▸ Task brief
Recast the material from the line containing "Open Toju Kaka's profile picture" through the line containing "click(44, 510)" as a Markdown table with the columns Number and Entry, one numbered row per line, skipping blank lines and leaving the pictures out.
--- Start of Data ---
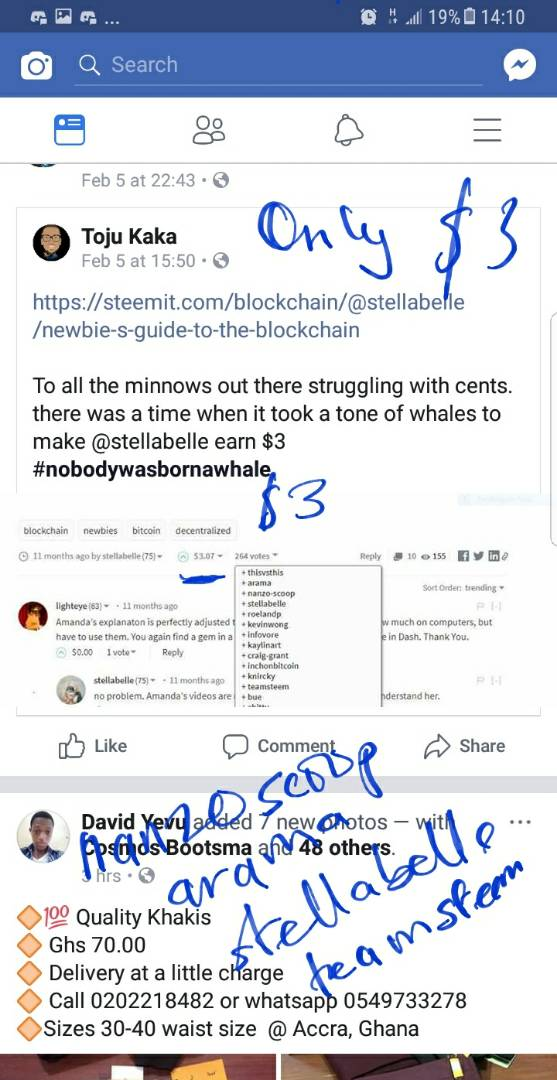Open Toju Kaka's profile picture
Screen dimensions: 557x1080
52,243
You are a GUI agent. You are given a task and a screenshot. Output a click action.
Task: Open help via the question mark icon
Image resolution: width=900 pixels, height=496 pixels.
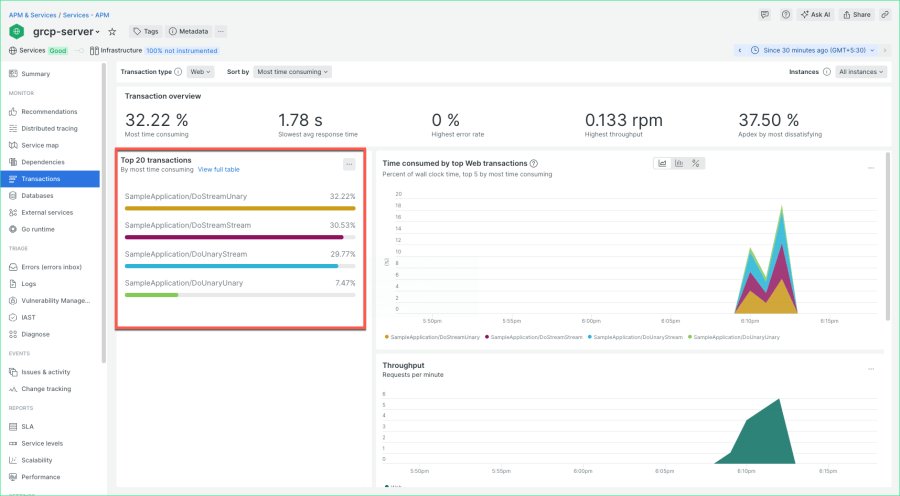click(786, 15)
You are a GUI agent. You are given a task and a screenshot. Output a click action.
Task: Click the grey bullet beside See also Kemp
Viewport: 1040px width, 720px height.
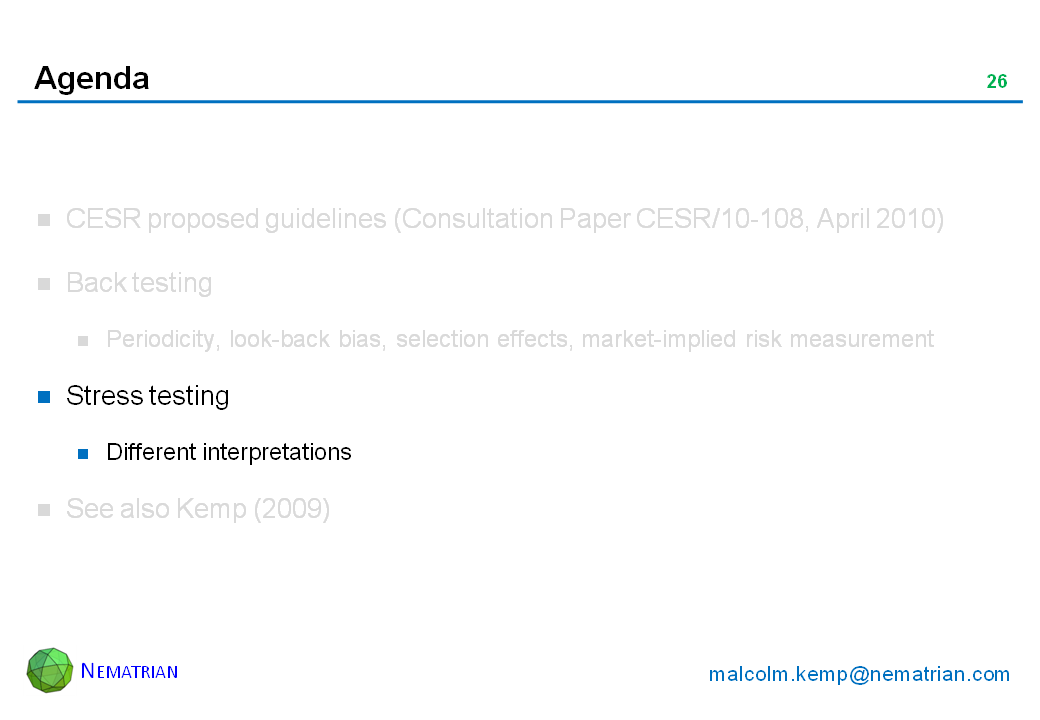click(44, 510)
--- End of Data ---
--- Start of Data ---
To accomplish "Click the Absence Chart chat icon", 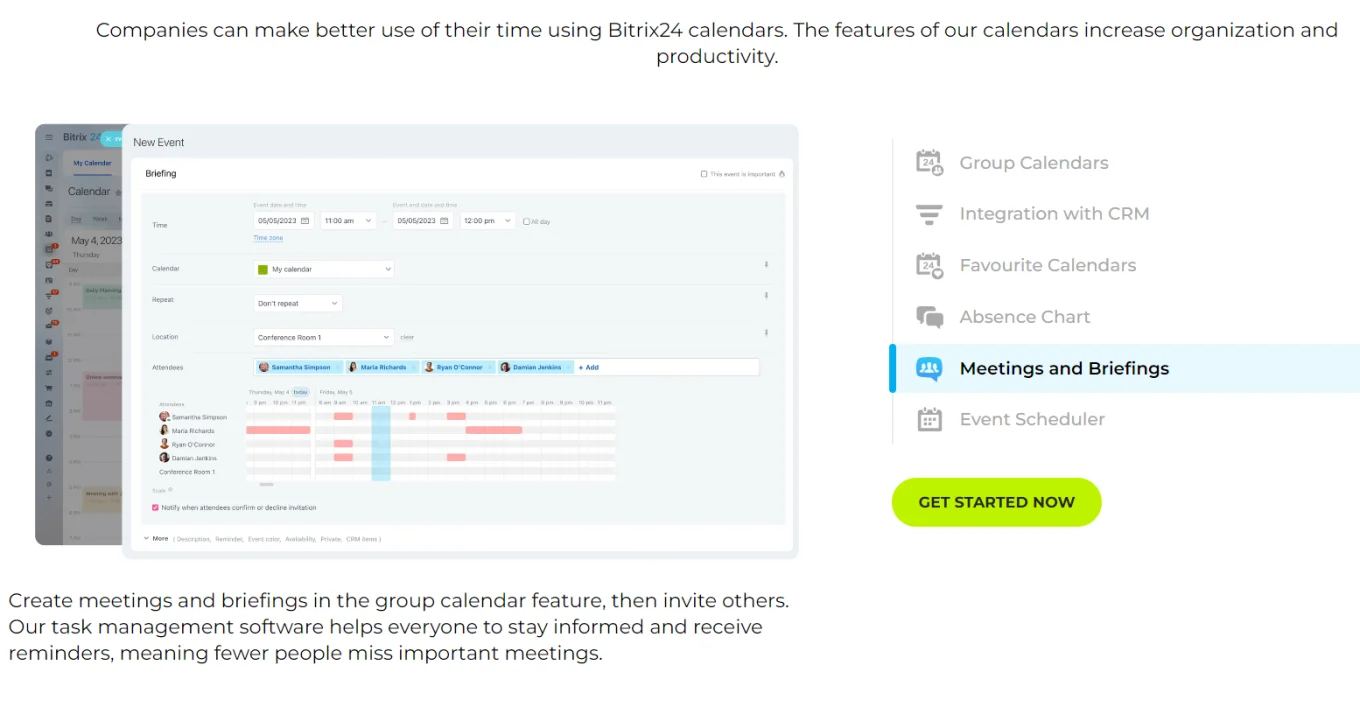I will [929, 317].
--- End of Data ---
▸ Complete answer
| Number | Entry |
|---|---|
| 1 | Open Toju Kaka's profile picture |
| 2 | Screen dimensions: 557x1080 |
| 3 | 52,243 |
| 4 | You are a GUI agent. You are given a task and a screenshot. Output a click action. |
| 5 | Task: Open help via the question mark icon |
| 6 | Image resolution: width=900 pixels, height=496 pixels. |
| 7 | click(786, 15) |
| 8 | You are a GUI agent. You are given a task and a screenshot. Output a click action. |
| 9 | Task: Click the grey bullet beside See also Kemp |
| 10 | Viewport: 1040px width, 720px height. |
| 11 | click(44, 510) |